§ **Selected text**
*****

Open MarkCorke opened 4 years ago
Mortality can't technically be calculated for a disease until after it's completely over. To do it during the crisis is part 'statistical' and with the understanding that no nation has any count of the TRUE number of existing cases.
This isn't a conspiracy -- it's just an artifact that only measured cases are known (sort of a tautology).
I recommend pulling the CSVs and doing your own trend lines on the rolling 10-day average of just the death RATE (% change day over day of deaths only -- not using confirmed # which is practically unknown).
When I use excel graphs with a 2-order polynomial trend line, I can see the rate of new deaths is decreasing and about to hit a (possibly) stable point of approx 2.2% increase in deaths per day. But this is VERY preliminary -- more data is needed to see where it 'settles'.
Is a 2-order polynomial trend line acceptable for a data set like this? I'm open to advice but it looks right.
Not to be alarmist, but technically a person dying today would be counted in the 'confirmed' cases 2-14 days ago (incubation period) so dividing by the current day's confirmed might not be correct. Sadly, this gives a mortality much higher (4% when using deaths/(10-day old confirmed)). But remember -- nobody knows the 'true' amount of people walking around.
Only if you had a sci-fi blacklight type of light could you really know the number of exposed vs death.
Is my approach valid? I'm open to alternatives. Interestingly, we can all dramatically reduce these numbers. by getting family and friends to follow the world-wide guidelines on hand washing, hand sanitizer, and .5% Sodium Hypoclorite wipes for surfaces (COVID-19 survives on surfaces for days on steel and many hours on paper).
So in a very real sense, John Hopkins is helping to save lives since we can analyze trends and prepare.
I was also wrapping my head around a better way to trend mortality rates while this is still in progress and so far I was also thinking to a similar approach as the one @bluef00ted was suggesting (rolling on weekly/byweekly averages and carving out trend lines from there) - although not perfect, a bit better than rates by overall totals.

*****

§ **Activity list**
A) From the COVID-19 mortality thread, list every hygiene measure it says family and friends should follow.
B) Answer these from the COVID-19 mortality thread, one per line:
(i) What type of trend line does the poster apply in Excel graphs?
(ii) What incubation period does the thread give?
(iii) Whose suggestion does the final post say its approach resembles?
C) Proceed with the COVID-19 mortality thread from its last sentence onward.

Stored dataset items:

*****

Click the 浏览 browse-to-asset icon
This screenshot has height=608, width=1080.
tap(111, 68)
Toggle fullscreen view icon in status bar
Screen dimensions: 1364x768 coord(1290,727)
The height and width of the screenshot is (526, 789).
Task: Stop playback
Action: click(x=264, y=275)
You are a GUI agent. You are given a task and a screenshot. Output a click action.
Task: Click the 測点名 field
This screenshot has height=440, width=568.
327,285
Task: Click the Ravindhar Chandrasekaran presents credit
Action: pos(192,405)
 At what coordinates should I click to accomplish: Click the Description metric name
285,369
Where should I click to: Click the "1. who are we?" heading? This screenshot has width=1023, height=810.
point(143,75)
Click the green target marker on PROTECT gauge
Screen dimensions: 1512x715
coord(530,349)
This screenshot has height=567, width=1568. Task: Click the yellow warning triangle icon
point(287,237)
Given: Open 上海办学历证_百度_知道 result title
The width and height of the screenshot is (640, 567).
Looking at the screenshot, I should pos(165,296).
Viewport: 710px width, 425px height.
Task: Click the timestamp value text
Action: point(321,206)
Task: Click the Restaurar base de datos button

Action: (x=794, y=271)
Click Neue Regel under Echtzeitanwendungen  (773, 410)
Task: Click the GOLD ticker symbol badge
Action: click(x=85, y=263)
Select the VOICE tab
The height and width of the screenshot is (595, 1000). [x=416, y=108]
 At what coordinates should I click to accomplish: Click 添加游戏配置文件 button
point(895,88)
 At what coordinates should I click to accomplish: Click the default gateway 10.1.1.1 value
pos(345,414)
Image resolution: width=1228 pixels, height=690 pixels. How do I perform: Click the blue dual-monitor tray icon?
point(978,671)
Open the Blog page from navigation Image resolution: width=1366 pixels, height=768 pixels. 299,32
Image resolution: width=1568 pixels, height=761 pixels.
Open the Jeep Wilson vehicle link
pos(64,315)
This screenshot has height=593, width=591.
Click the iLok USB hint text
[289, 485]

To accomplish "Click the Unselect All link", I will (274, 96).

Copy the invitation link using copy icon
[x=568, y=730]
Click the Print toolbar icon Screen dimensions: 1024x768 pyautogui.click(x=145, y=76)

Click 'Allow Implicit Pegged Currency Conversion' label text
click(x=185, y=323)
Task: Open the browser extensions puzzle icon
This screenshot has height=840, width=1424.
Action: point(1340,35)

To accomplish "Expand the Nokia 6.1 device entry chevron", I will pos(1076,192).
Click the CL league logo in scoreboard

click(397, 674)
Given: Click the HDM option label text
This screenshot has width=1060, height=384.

*****

§ **Answers**
A)
- hand washing
- hand sanitizer
- .5% Sodium Hypoclorite wipes for surfaces

B)
(i) A 2-order polynomial trend line.
(ii) 2-14 days.
(iii) @bluef00ted's.

C)
I have a simple spreadsheet I am working with. I have a similar set up. Based on 5 day and 10 day look back period for confirmed cases and deaths. Not perfect by any means, but as @bluef00ted mentioned above, gives you insight to potential infection period vs deaths. I also have it broken down to China, Outside China and All.
@bluef00ted Diseases and other "reproductive" things like interest on an investment follow an exponential function. If it's a straight line on a log plot it's precisely an exponential. The infected counts are not following a perfect straight line because of lack of testing in the beginning, then testing finally coming online causing a jump. Also, countries are responding to it more aggressively once it gets worse or with more skill as they learn, but then later if it gets out of control a steeper exponential trend will occur.
So the straight line can get steeper when testing gets better then flattens out from old cases not suddenly adding to the count any more. We saw this in Europe and now the U.S. is about to jump from better counting, then it will flatten out. A good government response might make it flatten more. Only China and S. Korea have been able to reach this 3rd stage. Another possibility for a 3rd or 4th stage is to overwhelm hospitals like it did in Wuhan at first. Besides making cases jump, it made deaths jump. Iran has jumped straight to this last stage. The actual cases there will be more than China in a few days. The deaths are probably a lot more than they are counting. Before it hits South America this summer (their winter), the large majority of deaths might be in Iran due to their slow and pitiful response..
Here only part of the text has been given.